THE PICTURE OF DORIAN GRAY – THEATRE ROYAL, HAYMARKET – MARCH 23rd 2024

THE PICTURE OF DORIAN GRAY – THEATRE ROYAL, HAYMARKET – MARCH 23rd 2024

The sustained impact of Sarah Snook’s charismatic performance, combined so superbly with an artistically choreographed integration of stage-wide screen technology, reaches the realms of awesome at times and inspires genuinely spontaneous, elated ovations.

In The Picture of Dorian Gray only one actor sets foot on the stage, only one actor acts, yet two dozen characters people the play, moving onstage, upstage, downstage, across the stage and way up on high above the stage, their facial expressions and body language writ large for us to share and absorb. A score of black-clad camera-operators/prop-bearers/costume and set changers move across the floor in splendidly choreographed synchronicity with each other and with Snook, as live footage of Snook from all angles and distances, including the closest of intimate, unflattering close-ups, fills the huge, dangling, flat screens that move, cross and merge in their own gliding dances. As she’s filmed, Snook is often half hidden by screens, the full picture appearing in intimate detail onscreen, almost as if this were a cinema screening. As they interact and merge with each other and with pre-recorded footage of the actress in her various guises or in photo-shopped portrait shots, she is everyone at once. Live onstage, she changes wigs and outfits, voice and demeanour, taking up cigarette or paintbrush and, in a trice and in elegant flow, she becomes some of those same characters – primarily Dorian Gray, Sir Henry, Basil – or, in brisk asides, she’s our textual narrator in the style of a dramatic Radio 4 reading.

Costumes, appropriate to the era (Wilde’s Gothic novel was published in 1890) are adorned with colourful, surreal elements, while the tone of this dark, fantastical horror story of torment, debauchery and murder starts out light, jaunty and comical as the characters are introduced: Snook gives a cheeky wink as bubble-haired blond, naive boy, Dorian Gray, and provides spoof send-ups, too, of nervous artist, Basil, as he paints the beautiful boy‘s portrait, and of malevolent smoker and manipulator Sir Henry, out to corrupt young Dorian. There’s amusing puppetry in the mix, too. All the characters are not rounded, thoroughly believable beings but they don’t need to be, especially as comedy recedes and Dorian progresses through his journey of degeneration. In his total obsession with retaining youth and beauty as he indulges in every corrupt pleasure and whim he still looks like an angel, but he loses his very soul and the portrait in the attic grows more horrendously repulsive and distorted with every sin he commits. Tension builds, and by the end, the audience passes with Dorian (courtesy of super Snook) through a wringer of despair and intense, tortured emotion.
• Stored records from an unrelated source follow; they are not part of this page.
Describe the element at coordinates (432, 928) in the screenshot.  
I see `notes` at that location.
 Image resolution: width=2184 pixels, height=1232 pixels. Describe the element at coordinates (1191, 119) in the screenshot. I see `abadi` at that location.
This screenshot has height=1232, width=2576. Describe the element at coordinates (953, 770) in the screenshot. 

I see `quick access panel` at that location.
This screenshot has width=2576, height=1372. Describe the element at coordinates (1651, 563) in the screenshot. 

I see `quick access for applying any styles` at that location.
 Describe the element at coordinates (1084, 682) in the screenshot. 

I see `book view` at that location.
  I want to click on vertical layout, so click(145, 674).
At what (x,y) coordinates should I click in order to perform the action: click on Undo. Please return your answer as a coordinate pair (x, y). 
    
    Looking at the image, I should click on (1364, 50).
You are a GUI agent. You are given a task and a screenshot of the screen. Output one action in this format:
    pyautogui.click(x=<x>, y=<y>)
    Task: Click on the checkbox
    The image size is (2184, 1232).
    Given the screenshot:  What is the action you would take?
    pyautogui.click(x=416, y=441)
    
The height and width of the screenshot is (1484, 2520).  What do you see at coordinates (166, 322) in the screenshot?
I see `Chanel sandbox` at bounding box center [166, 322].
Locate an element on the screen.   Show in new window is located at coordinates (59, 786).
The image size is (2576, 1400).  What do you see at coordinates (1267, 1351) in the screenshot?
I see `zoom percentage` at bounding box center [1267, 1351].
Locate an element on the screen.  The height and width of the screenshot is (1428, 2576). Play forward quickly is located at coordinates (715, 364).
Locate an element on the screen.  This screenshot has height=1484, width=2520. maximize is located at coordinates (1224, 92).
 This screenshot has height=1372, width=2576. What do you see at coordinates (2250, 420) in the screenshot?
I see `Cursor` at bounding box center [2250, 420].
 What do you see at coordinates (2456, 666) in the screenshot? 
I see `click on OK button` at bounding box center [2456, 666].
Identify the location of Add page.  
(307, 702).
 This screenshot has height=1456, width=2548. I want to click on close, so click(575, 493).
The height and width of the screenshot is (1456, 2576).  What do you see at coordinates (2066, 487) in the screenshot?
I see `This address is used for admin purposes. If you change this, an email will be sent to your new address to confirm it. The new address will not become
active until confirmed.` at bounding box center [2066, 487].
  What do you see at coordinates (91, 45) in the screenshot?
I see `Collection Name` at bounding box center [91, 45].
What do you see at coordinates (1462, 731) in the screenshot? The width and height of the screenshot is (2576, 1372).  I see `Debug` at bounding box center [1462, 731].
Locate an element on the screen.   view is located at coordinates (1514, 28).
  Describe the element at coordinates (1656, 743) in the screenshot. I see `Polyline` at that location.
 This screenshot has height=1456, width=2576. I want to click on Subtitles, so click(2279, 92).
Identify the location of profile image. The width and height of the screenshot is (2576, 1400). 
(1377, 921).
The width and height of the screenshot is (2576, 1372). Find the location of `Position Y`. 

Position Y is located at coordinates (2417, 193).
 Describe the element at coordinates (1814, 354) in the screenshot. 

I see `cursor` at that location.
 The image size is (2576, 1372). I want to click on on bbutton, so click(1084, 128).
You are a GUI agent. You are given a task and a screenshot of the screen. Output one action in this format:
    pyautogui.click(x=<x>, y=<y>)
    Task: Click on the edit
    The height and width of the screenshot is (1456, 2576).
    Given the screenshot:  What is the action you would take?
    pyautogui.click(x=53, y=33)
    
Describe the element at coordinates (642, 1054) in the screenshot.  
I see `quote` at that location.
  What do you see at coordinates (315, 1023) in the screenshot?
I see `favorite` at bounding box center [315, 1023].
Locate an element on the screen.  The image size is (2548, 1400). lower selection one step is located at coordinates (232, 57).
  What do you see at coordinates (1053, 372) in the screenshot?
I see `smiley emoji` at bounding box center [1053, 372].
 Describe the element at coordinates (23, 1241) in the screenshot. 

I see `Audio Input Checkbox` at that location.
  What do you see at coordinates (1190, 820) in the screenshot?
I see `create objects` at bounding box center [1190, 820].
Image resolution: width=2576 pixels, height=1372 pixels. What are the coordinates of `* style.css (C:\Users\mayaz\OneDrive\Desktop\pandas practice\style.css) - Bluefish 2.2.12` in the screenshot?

The music and sound are superbly evocative, too: Mozart’s powerful Requiem and Vivaldi’s Four Seasons heighten intense emotions while Jimmy Somerville’s I Feel Love is just right for frenetic scenes of garish, hedonistic abandonment to drugs and debauchery. At one point only do all screens and music disappear altogether – and to great effect: towards the end, after chasing through extensive woodland that leaps us from screen to screen to screen, Dorian is suddenly alone, facing a silent, motionless hare at the mercy of the hunters. This exclusive moment allows his mind, and ours, to focus fully on reality before heading to the devastating climax.

In our own brainwashed day and age with its increasing obsession with youth, beauty and image, and the broadcast of manipulated, misleading images, this partnership of classic story with a whole range of modern technology (Snook also operates a phone to frighteningly distort and enhance the onscreen images) is particularly apposite, while Snook’s focused virtuoso performance ensures all comes together with horribly delightful, artistically pleasing impact over two hours with no break. And that’s the way to do it. Astonishingly good.